Yesterday I was mad.
I had a plan for the day, and I was all set to get the ball rolling. The plan was: first, unload my groceries. But before I even unloaded half of them, something happened and it all went to hell.
I walked back into the house in a daze, and my husband said, Are you okay? I said, No. I made lunch and choked it down. My head wouldn't stop spinning with the thing that had just happened. I was angry, but I didn't know what to do with the anger. Anger is a difficult emotion for me in general. Most of my life I held it in, smoothed it over, walled it off. I was pretty good at pretending I didn't care. Sometimes I was pretty bad at pretending.
Fifty million sessions of therapy later, and I've learned that the healthy way to deal with difficult feelings is: You feel them.
The first time my therapist told me this, I said. Ah, it's like the line from Robert Frost, "The best way out is always through." Okay, sure, she said.
But what if you don't want to feel the feelings? I forgot to ask her this. Or, if I did ask her, I forgot the answer. I cleaned up my lunch dishes and realized I was enraged. I said to my husband. I’m mad. He said, I can see that. What can I do to help? Can I hug you?

» **Your goal**: Rewrite the passage of the essay about anger that begins at "I had a plan" and stops after "went to hell.", putting "shopping bags" in place of "groceries".

Stored data entries
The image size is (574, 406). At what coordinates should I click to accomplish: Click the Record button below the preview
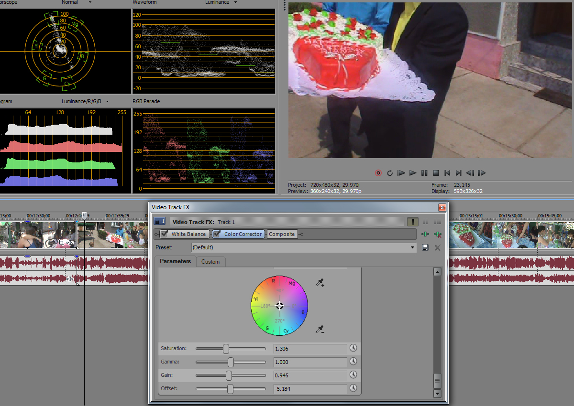[x=378, y=173]
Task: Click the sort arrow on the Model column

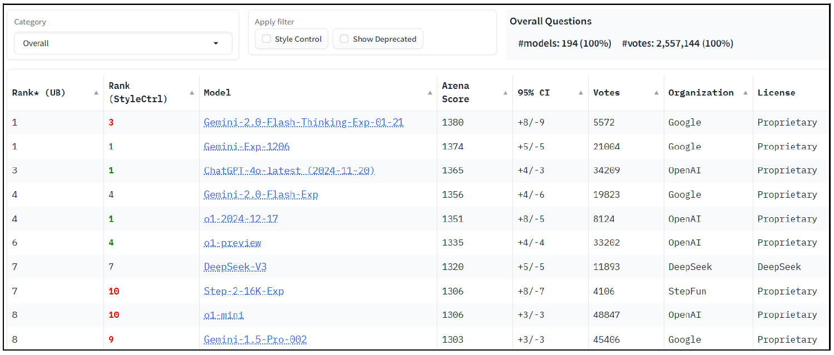Action: [x=430, y=92]
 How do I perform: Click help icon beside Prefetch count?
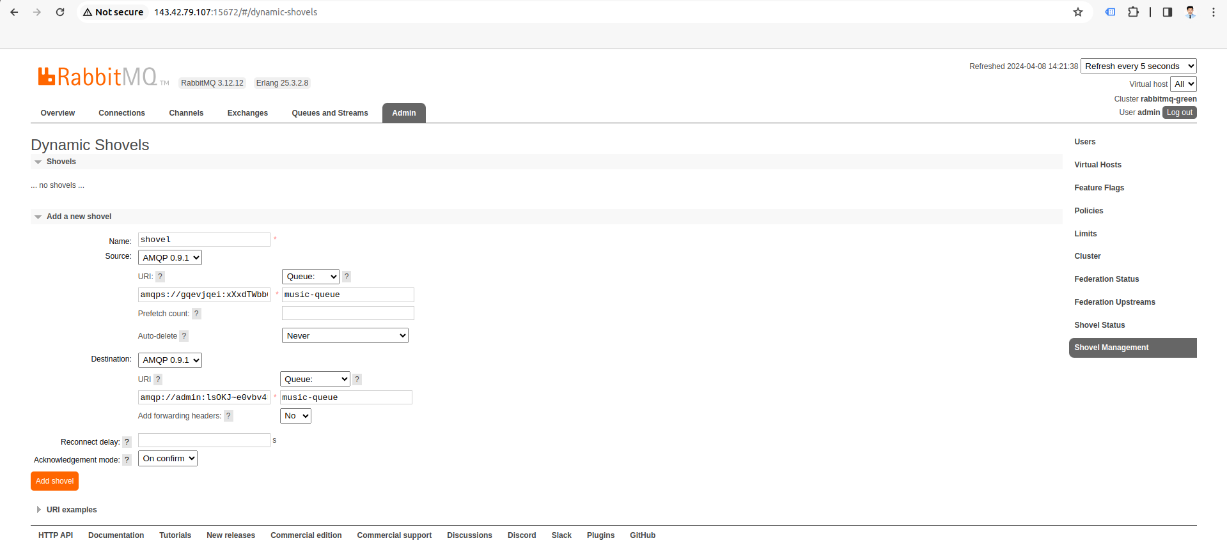(196, 314)
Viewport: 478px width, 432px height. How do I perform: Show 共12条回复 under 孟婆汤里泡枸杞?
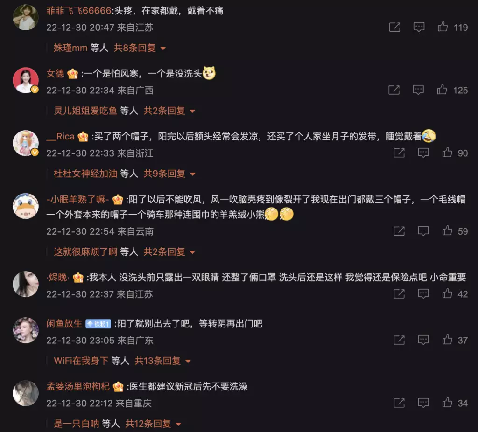pyautogui.click(x=153, y=424)
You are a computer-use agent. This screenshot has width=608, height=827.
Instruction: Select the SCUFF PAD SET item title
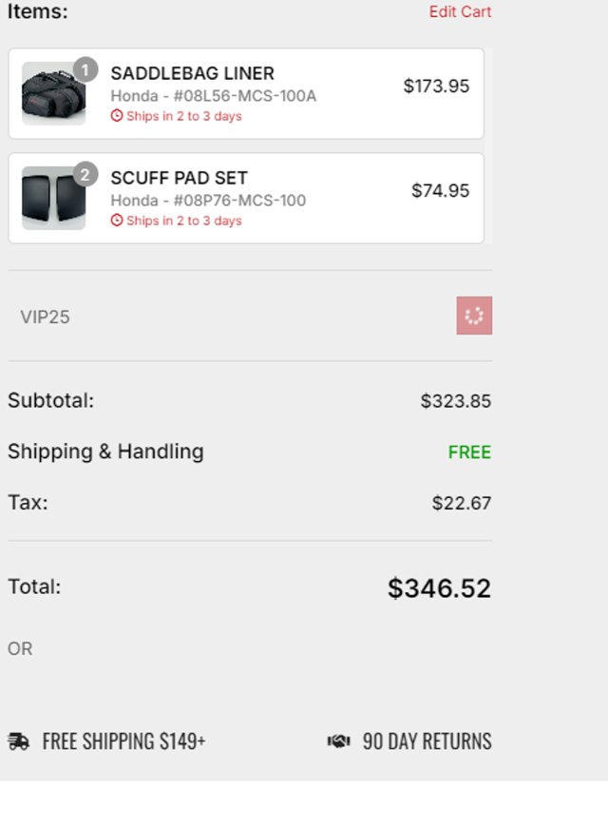pyautogui.click(x=179, y=178)
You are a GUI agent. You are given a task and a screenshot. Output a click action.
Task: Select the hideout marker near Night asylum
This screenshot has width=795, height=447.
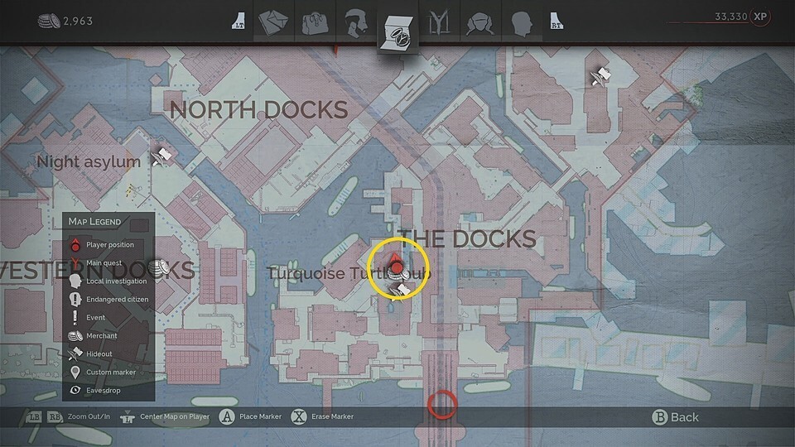pos(162,156)
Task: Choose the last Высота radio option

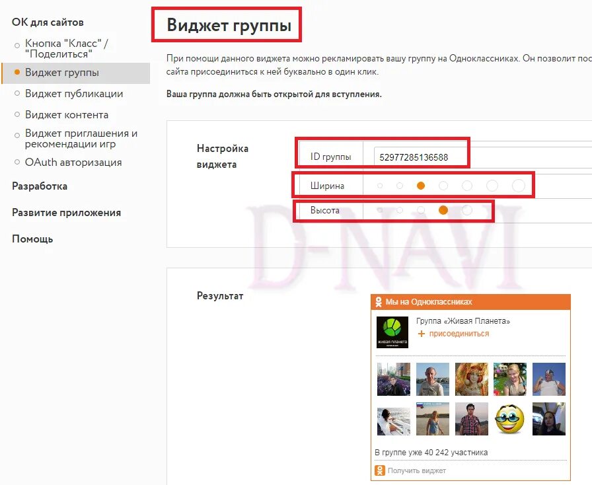Action: 467,210
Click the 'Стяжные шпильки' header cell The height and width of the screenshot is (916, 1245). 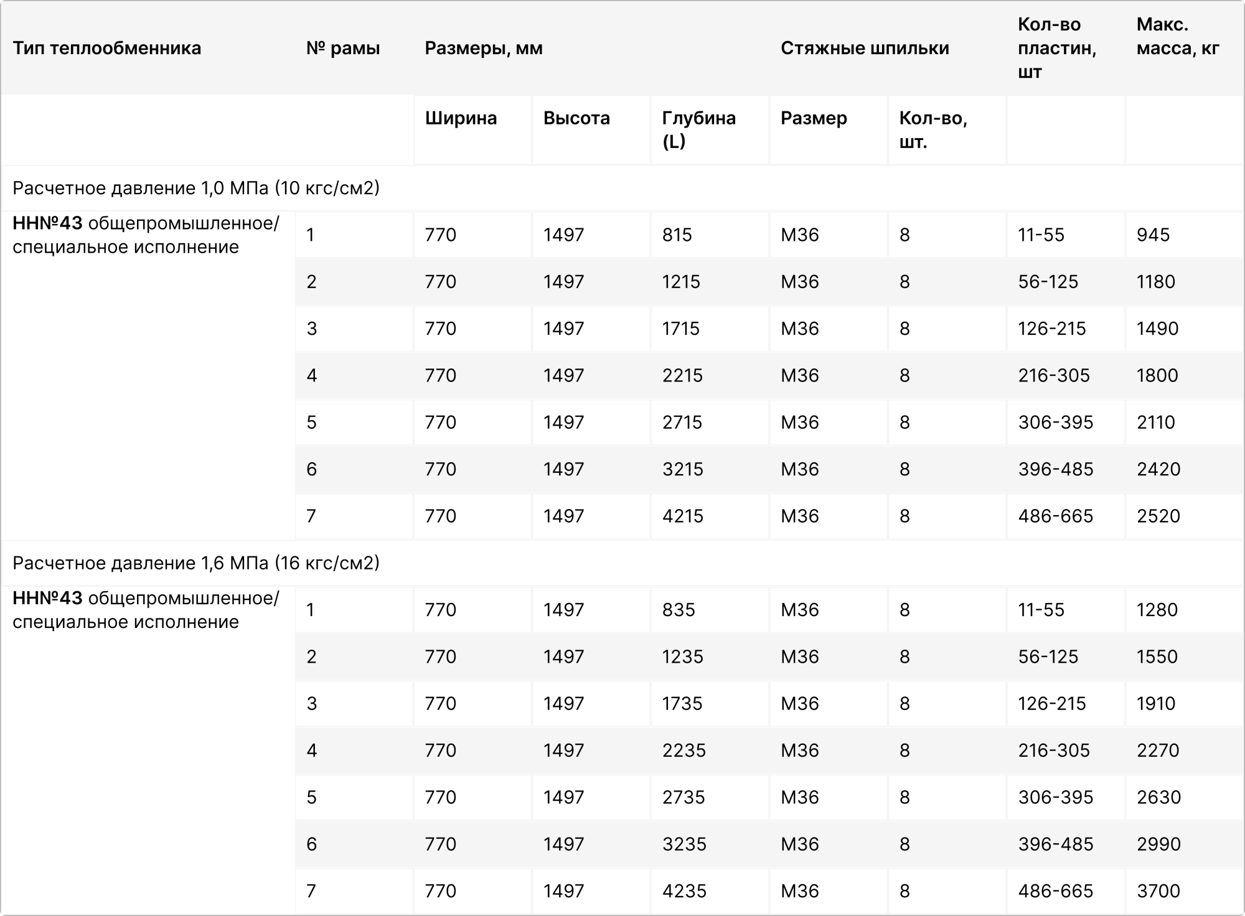[x=865, y=49]
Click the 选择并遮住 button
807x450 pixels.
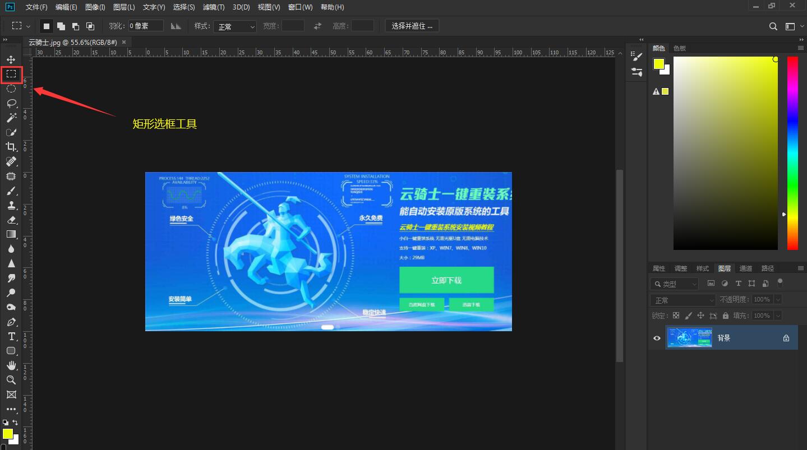click(x=412, y=26)
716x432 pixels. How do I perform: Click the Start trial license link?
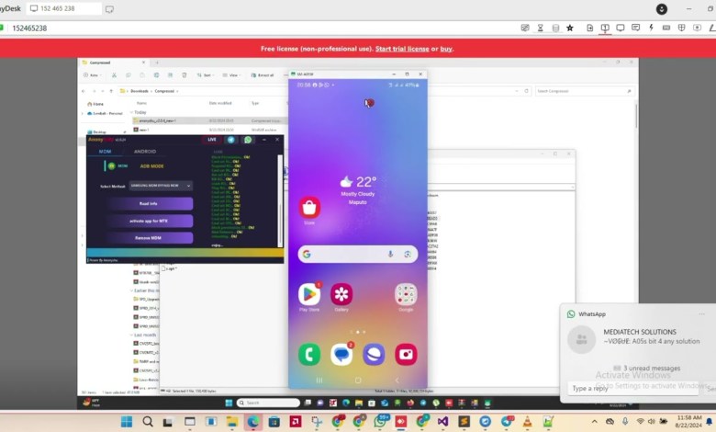point(402,48)
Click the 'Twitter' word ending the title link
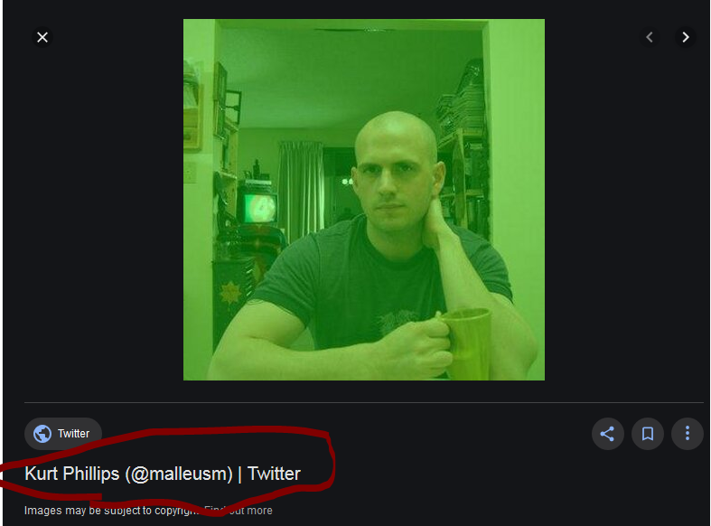Viewport: 711px width, 526px height. coord(274,474)
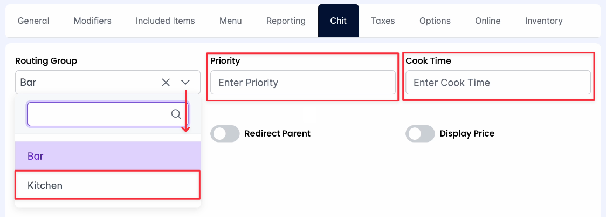Clear the Routing Group selection with X
The height and width of the screenshot is (217, 606).
[166, 83]
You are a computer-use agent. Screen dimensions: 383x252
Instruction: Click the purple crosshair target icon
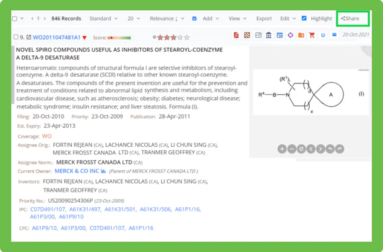click(x=290, y=35)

» **Your response**:
I had a plan for the day, and I was all set to get the ball rolling. The plan was: first, unload my shopping bags. But before I even unloaded half of them, something happened and it all went to hell.